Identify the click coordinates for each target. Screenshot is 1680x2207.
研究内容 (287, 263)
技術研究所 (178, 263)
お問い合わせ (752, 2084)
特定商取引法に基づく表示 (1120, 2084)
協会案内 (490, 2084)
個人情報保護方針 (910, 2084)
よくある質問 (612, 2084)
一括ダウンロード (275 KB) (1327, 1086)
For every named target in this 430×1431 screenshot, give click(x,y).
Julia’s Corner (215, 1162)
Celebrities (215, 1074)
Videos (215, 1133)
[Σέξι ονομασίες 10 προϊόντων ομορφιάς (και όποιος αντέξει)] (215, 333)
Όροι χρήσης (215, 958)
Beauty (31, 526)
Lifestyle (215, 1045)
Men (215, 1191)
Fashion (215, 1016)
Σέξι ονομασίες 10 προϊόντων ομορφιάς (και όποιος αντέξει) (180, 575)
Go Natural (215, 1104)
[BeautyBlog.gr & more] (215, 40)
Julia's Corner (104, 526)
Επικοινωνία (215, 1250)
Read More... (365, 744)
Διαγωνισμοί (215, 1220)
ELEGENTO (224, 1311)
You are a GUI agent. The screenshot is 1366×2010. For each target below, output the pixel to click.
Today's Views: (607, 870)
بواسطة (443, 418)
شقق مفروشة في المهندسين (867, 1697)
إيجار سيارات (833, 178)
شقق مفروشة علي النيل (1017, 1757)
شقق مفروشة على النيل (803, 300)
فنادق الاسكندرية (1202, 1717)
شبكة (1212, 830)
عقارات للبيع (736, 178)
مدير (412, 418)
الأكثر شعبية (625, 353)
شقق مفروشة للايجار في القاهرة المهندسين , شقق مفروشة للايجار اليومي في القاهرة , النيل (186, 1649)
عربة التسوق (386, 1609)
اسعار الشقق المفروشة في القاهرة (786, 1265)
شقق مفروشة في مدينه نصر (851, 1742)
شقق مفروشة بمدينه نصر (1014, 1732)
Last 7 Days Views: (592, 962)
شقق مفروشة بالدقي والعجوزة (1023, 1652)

+===+

Repeat the records above exactly, with nothing left out.

### EXPECTED ANSWER
Identify the click coordinates for each target. Screenshot is 1680x2207.
研究内容 (287, 263)
技術研究所 (178, 263)
お問い合わせ (752, 2084)
特定商取引法に基づく表示 (1120, 2084)
協会案内 (490, 2084)
個人情報保護方針 (910, 2084)
よくある質問 (612, 2084)
一括ダウンロード (275 KB) (1327, 1086)
For every named target in this 430×1431 screenshot, give click(x,y).
Julia’s Corner (215, 1162)
Celebrities (215, 1074)
Videos (215, 1133)
[Σέξι ονομασίες 10 προϊόντων ομορφιάς (και όποιος αντέξει)] (215, 333)
Όροι χρήσης (215, 958)
Beauty (31, 526)
Lifestyle (215, 1045)
Men (215, 1191)
Fashion (215, 1016)
Σέξι ονομασίες 10 προϊόντων ομορφιάς (και όποιος αντέξει) (180, 575)
Go Natural (215, 1104)
[BeautyBlog.gr & more] (215, 40)
Julia's Corner (104, 526)
Επικοινωνία (215, 1250)
Read More... (365, 744)
Διαγωνισμοί (215, 1220)
ELEGENTO (224, 1311)
You are a GUI agent. The screenshot is 1366×2010. For each target below, output the pixel to click.
Today's Views: (607, 870)
بواسطة (443, 418)
شقق مفروشة في المهندسين (867, 1697)
إيجار سيارات (833, 178)
شقق مفروشة علي النيل (1017, 1757)
شقق مفروشة على النيل (803, 300)
فنادق الاسكندرية (1202, 1717)
شبكة (1212, 830)
عقارات للبيع (736, 178)
مدير (412, 418)
الأكثر شعبية (625, 353)
شقق مفروشة للايجار في القاهرة المهندسين , شقق مفروشة للايجار اليومي في القاهرة , النيل (186, 1649)
عربة التسوق (386, 1609)
اسعار الشقق المفروشة في القاهرة (786, 1265)
شقق مفروشة في مدينه نصر (851, 1742)
شقق مفروشة بمدينه نصر (1014, 1732)
Last 7 Days Views: (592, 962)
شقق مفروشة بالدقي والعجوزة (1023, 1652)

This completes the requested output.